--- Task objective ---
You are to retype all of the data exactly as it appears.

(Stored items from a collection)
■ ■ ■ ■
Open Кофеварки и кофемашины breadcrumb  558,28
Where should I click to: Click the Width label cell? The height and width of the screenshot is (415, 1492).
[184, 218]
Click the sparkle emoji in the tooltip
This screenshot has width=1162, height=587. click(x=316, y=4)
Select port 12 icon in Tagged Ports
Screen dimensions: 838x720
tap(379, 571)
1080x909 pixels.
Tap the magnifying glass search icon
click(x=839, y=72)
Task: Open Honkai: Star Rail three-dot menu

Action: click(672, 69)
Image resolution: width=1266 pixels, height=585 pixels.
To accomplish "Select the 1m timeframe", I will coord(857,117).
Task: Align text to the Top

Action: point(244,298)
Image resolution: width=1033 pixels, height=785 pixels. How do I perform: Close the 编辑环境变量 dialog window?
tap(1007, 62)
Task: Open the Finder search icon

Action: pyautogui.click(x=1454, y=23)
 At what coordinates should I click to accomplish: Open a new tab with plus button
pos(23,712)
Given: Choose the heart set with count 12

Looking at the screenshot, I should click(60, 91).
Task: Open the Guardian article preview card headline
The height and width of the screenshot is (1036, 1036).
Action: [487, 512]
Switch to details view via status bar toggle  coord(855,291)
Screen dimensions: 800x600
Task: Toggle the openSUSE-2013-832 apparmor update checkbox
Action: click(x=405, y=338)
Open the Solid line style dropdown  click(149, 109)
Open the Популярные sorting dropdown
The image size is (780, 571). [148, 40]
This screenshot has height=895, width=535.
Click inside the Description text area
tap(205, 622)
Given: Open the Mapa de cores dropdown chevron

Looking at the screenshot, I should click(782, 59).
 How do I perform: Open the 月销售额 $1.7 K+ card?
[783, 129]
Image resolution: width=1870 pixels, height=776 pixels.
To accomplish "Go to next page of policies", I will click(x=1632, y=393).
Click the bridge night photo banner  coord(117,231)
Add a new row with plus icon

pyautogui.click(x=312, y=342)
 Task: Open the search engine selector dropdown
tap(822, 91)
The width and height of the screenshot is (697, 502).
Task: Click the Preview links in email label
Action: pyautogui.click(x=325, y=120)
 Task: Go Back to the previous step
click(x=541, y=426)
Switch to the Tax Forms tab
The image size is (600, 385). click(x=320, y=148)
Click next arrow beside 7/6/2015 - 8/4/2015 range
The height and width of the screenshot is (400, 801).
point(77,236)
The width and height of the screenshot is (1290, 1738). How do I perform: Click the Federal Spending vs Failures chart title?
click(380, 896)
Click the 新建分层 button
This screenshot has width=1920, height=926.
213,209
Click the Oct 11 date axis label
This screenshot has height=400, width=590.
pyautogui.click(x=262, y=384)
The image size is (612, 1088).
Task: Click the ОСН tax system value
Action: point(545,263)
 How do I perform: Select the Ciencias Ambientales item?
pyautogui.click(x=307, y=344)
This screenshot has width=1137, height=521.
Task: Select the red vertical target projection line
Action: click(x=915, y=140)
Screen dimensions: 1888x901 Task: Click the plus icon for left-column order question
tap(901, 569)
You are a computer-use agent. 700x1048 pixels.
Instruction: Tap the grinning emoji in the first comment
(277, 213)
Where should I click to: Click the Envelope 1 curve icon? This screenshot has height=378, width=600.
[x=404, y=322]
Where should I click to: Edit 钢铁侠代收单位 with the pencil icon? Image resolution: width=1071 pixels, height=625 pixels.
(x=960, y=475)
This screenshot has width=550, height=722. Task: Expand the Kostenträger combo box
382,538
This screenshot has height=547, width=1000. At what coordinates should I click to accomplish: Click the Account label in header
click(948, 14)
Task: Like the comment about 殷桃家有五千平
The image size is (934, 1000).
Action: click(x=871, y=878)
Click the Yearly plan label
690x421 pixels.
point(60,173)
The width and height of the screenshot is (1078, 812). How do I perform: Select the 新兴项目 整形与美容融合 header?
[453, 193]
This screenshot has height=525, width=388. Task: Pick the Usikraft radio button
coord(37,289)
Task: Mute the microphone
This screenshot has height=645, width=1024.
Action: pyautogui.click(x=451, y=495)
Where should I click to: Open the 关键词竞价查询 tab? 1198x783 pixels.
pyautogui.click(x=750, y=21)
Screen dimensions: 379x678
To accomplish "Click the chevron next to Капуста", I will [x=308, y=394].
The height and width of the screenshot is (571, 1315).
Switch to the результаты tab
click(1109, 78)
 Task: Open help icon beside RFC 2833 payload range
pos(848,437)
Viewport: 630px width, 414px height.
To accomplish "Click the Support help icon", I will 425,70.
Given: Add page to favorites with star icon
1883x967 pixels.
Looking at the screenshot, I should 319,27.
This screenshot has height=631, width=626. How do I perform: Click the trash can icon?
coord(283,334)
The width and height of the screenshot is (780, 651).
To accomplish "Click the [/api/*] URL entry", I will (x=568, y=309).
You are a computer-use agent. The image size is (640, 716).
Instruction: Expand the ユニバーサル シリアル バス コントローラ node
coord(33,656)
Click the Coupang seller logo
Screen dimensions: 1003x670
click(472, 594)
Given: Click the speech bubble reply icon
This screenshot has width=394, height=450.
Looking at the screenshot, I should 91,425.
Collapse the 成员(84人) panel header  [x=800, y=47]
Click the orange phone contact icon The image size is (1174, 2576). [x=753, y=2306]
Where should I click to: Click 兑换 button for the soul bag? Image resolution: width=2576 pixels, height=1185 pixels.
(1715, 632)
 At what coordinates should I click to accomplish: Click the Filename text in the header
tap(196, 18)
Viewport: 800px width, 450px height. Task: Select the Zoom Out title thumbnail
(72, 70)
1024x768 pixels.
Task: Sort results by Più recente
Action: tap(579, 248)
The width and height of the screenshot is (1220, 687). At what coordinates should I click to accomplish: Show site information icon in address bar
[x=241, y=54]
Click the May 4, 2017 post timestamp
■ ■ ■ ■
--- Result below ---
Open Кофеварки и кофемашины breadcrumb  558,28
Where should I click to: Click the Width label cell? The height and width of the screenshot is (415, 1492).
[184, 218]
Click the sparkle emoji in the tooltip
This screenshot has width=1162, height=587. click(x=316, y=4)
Select port 12 icon in Tagged Ports
Screen dimensions: 838x720
tap(379, 571)
1080x909 pixels.
Tap the magnifying glass search icon
click(x=839, y=72)
Task: Open Honkai: Star Rail three-dot menu

Action: click(672, 69)
Image resolution: width=1266 pixels, height=585 pixels.
To accomplish "Select the 1m timeframe", I will coord(857,117).
Task: Align text to the Top

Action: point(244,298)
Image resolution: width=1033 pixels, height=785 pixels. How do I perform: Close the 编辑环境变量 dialog window?
tap(1007, 62)
Task: Open the Finder search icon

Action: pyautogui.click(x=1454, y=23)
 At what coordinates should I click to accomplish: Open a new tab with plus button
pos(23,712)
Given: Choose the heart set with count 12

Looking at the screenshot, I should click(60, 91).
Task: Open the Guardian article preview card headline
The height and width of the screenshot is (1036, 1036).
Action: [487, 512]
Switch to details view via status bar toggle  coord(855,291)
Screen dimensions: 800x600
Task: Toggle the openSUSE-2013-832 apparmor update checkbox
Action: click(x=405, y=338)
Open the Solid line style dropdown  click(149, 109)
Open the Популярные sorting dropdown
The image size is (780, 571). [148, 40]
This screenshot has height=895, width=535.
Click inside the Description text area
tap(205, 622)
Given: Open the Mapa de cores dropdown chevron

Looking at the screenshot, I should click(782, 59).
 How do I perform: Open the 月销售额 $1.7 K+ card?
[783, 129]
Image resolution: width=1870 pixels, height=776 pixels.
To accomplish "Go to next page of policies", I will click(x=1632, y=393).
Click the bridge night photo banner  coord(117,231)
Add a new row with plus icon

pyautogui.click(x=312, y=342)
 Task: Open the search engine selector dropdown
tap(822, 91)
The width and height of the screenshot is (697, 502).
Task: Click the Preview links in email label
Action: pyautogui.click(x=325, y=120)
 Task: Go Back to the previous step
click(x=541, y=426)
Switch to the Tax Forms tab
The image size is (600, 385). click(x=320, y=148)
Click next arrow beside 7/6/2015 - 8/4/2015 range
The height and width of the screenshot is (400, 801).
point(77,236)
The width and height of the screenshot is (1290, 1738). How do I perform: Click the Federal Spending vs Failures chart title?
click(380, 896)
Click the 新建分层 button
This screenshot has width=1920, height=926.
213,209
Click the Oct 11 date axis label
This screenshot has height=400, width=590.
pyautogui.click(x=262, y=384)
The image size is (612, 1088).
Task: Click the ОСН tax system value
Action: point(545,263)
 How do I perform: Select the Ciencias Ambientales item?
pyautogui.click(x=307, y=344)
This screenshot has width=1137, height=521.
Task: Select the red vertical target projection line
Action: click(x=915, y=140)
Screen dimensions: 1888x901 Task: Click the plus icon for left-column order question
tap(901, 569)
You are a computer-use agent. 700x1048 pixels.
Instruction: Tap the grinning emoji in the first comment
(277, 213)
Where should I click to: Click the Envelope 1 curve icon? This screenshot has height=378, width=600.
[x=404, y=322]
Where should I click to: Edit 钢铁侠代收单位 with the pencil icon? Image resolution: width=1071 pixels, height=625 pixels.
(x=960, y=475)
This screenshot has width=550, height=722. Task: Expand the Kostenträger combo box
382,538
This screenshot has height=547, width=1000. At what coordinates should I click to accomplish: Click the Account label in header
click(948, 14)
Task: Like the comment about 殷桃家有五千平
The image size is (934, 1000).
Action: click(x=871, y=878)
Click the Yearly plan label
690x421 pixels.
point(60,173)
The width and height of the screenshot is (1078, 812). How do I perform: Select the 新兴项目 整形与美容融合 header?
[453, 193]
This screenshot has height=525, width=388. Task: Pick the Usikraft radio button
coord(37,289)
Task: Mute the microphone
This screenshot has height=645, width=1024.
Action: pyautogui.click(x=451, y=495)
Where should I click to: Open the 关键词竞价查询 tab? 1198x783 pixels.
pyautogui.click(x=750, y=21)
Screen dimensions: 379x678
To accomplish "Click the chevron next to Капуста", I will [x=308, y=394].
The height and width of the screenshot is (571, 1315).
Switch to the результаты tab
click(1109, 78)
 Task: Open help icon beside RFC 2833 payload range
pos(848,437)
Viewport: 630px width, 414px height.
To accomplish "Click the Support help icon", I will 425,70.
Given: Add page to favorites with star icon
1883x967 pixels.
Looking at the screenshot, I should 319,27.
This screenshot has height=631, width=626. How do I perform: Click the trash can icon?
coord(283,334)
The width and height of the screenshot is (780, 651).
To accomplish "Click the [/api/*] URL entry", I will (x=568, y=309).
You are a computer-use agent. The image size is (640, 716).
Instruction: Expand the ユニバーサル シリアル バス コントローラ node
coord(33,656)
Click the Coupang seller logo
Screen dimensions: 1003x670
click(472, 594)
Given: Click the speech bubble reply icon
This screenshot has width=394, height=450.
Looking at the screenshot, I should 91,425.
Collapse the 成员(84人) panel header  [x=800, y=47]
Click the orange phone contact icon The image size is (1174, 2576). [x=753, y=2306]
Where should I click to: Click 兑换 button for the soul bag? Image resolution: width=2576 pixels, height=1185 pixels.
(1715, 632)
 At what coordinates should I click to accomplish: Click the Filename text in the header
tap(196, 18)
Viewport: 800px width, 450px height. Task: Select the Zoom Out title thumbnail
(72, 70)
1024x768 pixels.
Task: Sort results by Più recente
Action: tap(579, 248)
The width and height of the screenshot is (1220, 687). At what coordinates should I click to accomplish: Show site information icon in address bar
[x=241, y=54]
Click the May 4, 2017 post timestamp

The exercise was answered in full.